TOKYO, Nov 22 (KUNA) -- North Korea's claim to have secretly constructed a uranium enrichment facility is "absolutely unacceptable," Japanese Prime Minister Naoto Kan said Monday.
His remarks came after a US scientist revealed he had toured a modern, new uranium enrichment plant during a recent trip to North Korea's Yongbyon nuclear complex. "We will cooperate with the US and other countries to deal with this issue," Kan told reporters.
Meanwhile, the country's Foreign Minister Seiji Maehara and US Special Representative for North Korea Policy Stephen Bosworth agreed to work together with South Korea to address Pyongyang's nuclear program.

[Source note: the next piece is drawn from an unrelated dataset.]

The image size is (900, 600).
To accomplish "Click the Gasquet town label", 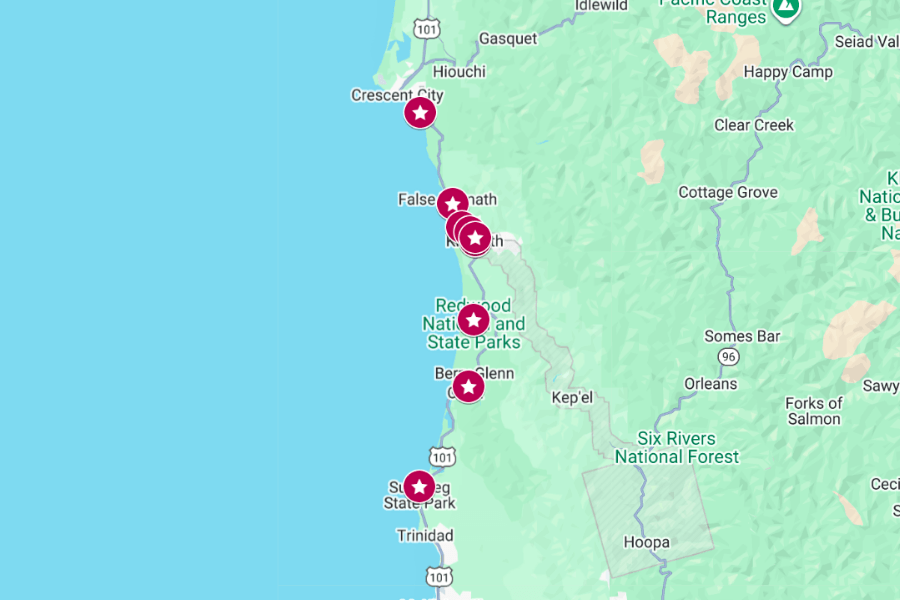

During their talks in Tokyo, Maehara said if the North builds the nuclear facility, it is "really something grave" and a violation of UN Security Council resolutions that prohibit the country from carrying out nuclear development.
Bosworth, who arrived here from Seoul earlier in the day, said the situation "is not a crisis." American scientist Siegfried Hecker said over the weekend that he saw more than 1,000 new centrifuges for processing uranium on November 12. The development of the new facility would allow the North to produce enriched uranium-based nuclear bombs in the future. Pyongyang conducted plutonium-based nuclear tests twice, in 2006 and 2009.
North Korea said last April that it resumed reprocessing nuclear spent fuel rods to produce plutonium at the Yongbyon complex, some 90 kilometers north of Pyongyang, in protest against a punitive UN resolution for its long-range rocket launch earlier that month.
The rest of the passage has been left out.